According to Trade-Alert, one speculator likely bought to open a block of 10,000 QQQ July 137 puts for $2.31 apiece, or a cool $2.31 million (premium per contract x 100 shares per contract x 10,000 contracts). With QQQ just off a record high of $138.63, these puts are currently out of the money. If the trader is a "vanilla" option bear, he's expecting QQQ to retreat back beneath $134.69 (strike minus premium paid) by July options expiration. More likely, however, the trader is buying options insurance; the protective puts are a portfolio hedge.

The biggest QQQ options trades today, however, consisted of simultaneous blocks of 20,000 contracts traded at the May 134.50 and 137 puts. If the options were opened, the trader may have opted for a less expensive form of shorter-term QQQ insurance, establishing a bear put spread. Specifically, the investor would have bought the May 137 puts for $0.45, and helped fund the purchase by selling the May 134.50 puts for $0.14, resulting in a debit of $0.31 per spread, or $620,000.

In this instance, the speculator is covered on a breach of $137 before May options expiration, and the spread will profit if QQQ ends below $136.69 (bought strike minus net debit).

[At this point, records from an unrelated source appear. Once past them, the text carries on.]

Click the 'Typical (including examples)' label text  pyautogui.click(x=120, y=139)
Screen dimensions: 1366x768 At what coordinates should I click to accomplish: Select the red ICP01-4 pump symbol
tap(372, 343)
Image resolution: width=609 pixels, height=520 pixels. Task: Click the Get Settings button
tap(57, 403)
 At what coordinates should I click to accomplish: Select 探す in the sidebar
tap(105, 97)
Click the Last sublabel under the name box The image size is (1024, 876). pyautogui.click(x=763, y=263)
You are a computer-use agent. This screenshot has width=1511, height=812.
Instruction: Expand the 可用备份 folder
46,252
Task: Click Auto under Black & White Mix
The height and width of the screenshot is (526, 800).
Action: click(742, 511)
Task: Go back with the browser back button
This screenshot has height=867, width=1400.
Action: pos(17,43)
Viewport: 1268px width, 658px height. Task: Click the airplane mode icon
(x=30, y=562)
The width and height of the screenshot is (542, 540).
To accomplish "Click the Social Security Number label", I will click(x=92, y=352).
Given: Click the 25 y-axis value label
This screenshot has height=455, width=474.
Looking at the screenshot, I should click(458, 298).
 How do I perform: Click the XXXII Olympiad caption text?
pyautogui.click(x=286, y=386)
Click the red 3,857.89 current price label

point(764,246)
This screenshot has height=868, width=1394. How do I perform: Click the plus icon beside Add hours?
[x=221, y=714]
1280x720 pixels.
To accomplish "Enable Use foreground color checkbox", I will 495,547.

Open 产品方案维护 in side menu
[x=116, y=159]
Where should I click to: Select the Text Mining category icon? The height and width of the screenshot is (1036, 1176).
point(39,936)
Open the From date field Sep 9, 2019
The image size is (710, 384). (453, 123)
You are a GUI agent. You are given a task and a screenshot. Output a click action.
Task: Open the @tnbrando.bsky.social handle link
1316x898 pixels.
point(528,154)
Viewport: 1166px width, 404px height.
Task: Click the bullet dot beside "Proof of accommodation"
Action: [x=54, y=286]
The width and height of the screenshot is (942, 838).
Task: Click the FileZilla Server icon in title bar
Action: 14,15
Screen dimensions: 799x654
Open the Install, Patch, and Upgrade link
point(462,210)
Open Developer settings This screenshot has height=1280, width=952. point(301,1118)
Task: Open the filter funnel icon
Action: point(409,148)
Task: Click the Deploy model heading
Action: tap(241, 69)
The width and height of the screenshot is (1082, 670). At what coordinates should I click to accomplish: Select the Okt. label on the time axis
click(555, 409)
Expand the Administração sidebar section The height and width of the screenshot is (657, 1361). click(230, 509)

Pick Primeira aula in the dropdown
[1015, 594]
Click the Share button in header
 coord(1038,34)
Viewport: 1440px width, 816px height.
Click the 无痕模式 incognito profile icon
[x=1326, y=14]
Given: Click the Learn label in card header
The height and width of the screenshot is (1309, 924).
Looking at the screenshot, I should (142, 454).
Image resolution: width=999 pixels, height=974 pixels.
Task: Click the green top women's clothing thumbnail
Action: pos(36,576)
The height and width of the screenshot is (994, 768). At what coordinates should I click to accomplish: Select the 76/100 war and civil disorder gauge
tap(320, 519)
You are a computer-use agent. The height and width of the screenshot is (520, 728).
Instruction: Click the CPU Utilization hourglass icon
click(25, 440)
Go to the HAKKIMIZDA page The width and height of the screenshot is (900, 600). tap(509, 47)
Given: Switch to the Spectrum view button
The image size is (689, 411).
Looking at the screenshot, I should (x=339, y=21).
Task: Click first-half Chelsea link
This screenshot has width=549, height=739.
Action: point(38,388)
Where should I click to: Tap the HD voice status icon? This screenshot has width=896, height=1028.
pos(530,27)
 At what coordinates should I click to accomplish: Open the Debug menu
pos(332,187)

But while the aforementioned July 137 put buyer's profit will increase the lower QQQ moves south of breakeven by expiration, the spread trader's profit is capped at $2.19 per spread (difference between strikes - net debit), no matter how far QQQ may fall beneath the sold put strike.

However, it's not a bad time to be a QQQ short-term option buyer. The ETF's Schaeffer's Volatility Index (SVI) of 9% is in just the 6th percentile of its annual range, pointing to historically low volatility expectations among near-term options traders. Plus, PowerShares QQQ Trust (QQQ) sports a Schaeffer's Volatility Scorecard (SVS) of 75, indicating the shares have exceeded the options market's volatility expectations over the past year.